How to know if your spouse is hiding marital property and assets
Although couples who are going through a divorce are required to fully disclose all sources of income, some may try to hide assets from their spouses.
When negotiating the terms of a divorce settlement, couples are required to fully disclose all of their property and assets. Texas is a community property state, meaning that once a full disclosure is made, all marital property is split evenly in half between the two parties, according to Texas Statute. While this division of property method works well for some Texas couples who are going through a divorce, other couples may have a harder time determining who gets what in the divorce settlement.
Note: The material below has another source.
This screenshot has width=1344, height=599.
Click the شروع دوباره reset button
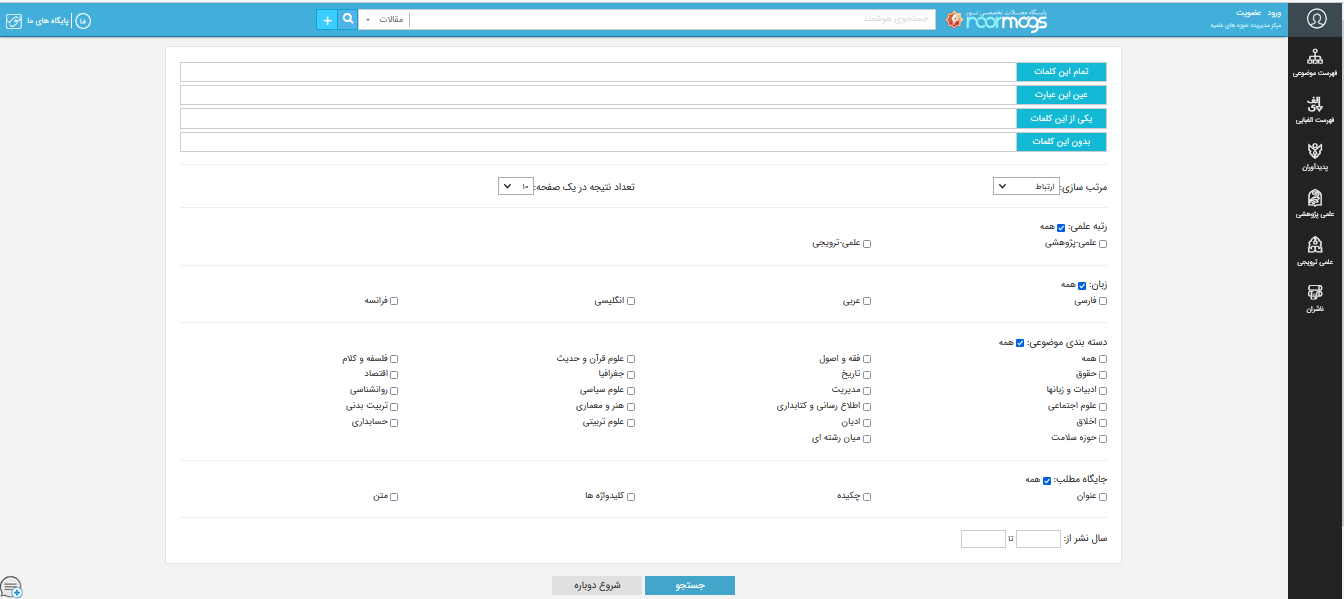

In some cases a spouse may attempt to hide property or assets from the other spouse as a way to gain more money from the divorce. Although the property and assets may be considered marital and are eligible for distribution in a divorce case, they may be difficult to find if a spouse has carefully hidden the money away.
Ways of hiding property and assets
Whether the spouse in question is a business owner or simply takes care of the household finances, they have the ability to hide funds. Some people may tuck money away in various hidden bank accounts, including those in foreign countries where it is difficult to trace property and assets. Spouses may also falsify home or business account record books, and report a sudden deficit in earnings or revenue. Similarly, spouses may over report expenses and dramatize overhead while pocketing the additional funds.
People may transfer the deed to a property, title to a vehicle or sell items to a close friend or sibling for a period of time. Once the divorce is finalized, the spouse will then have access to the property and assets they had put in their friend or sibling’s name.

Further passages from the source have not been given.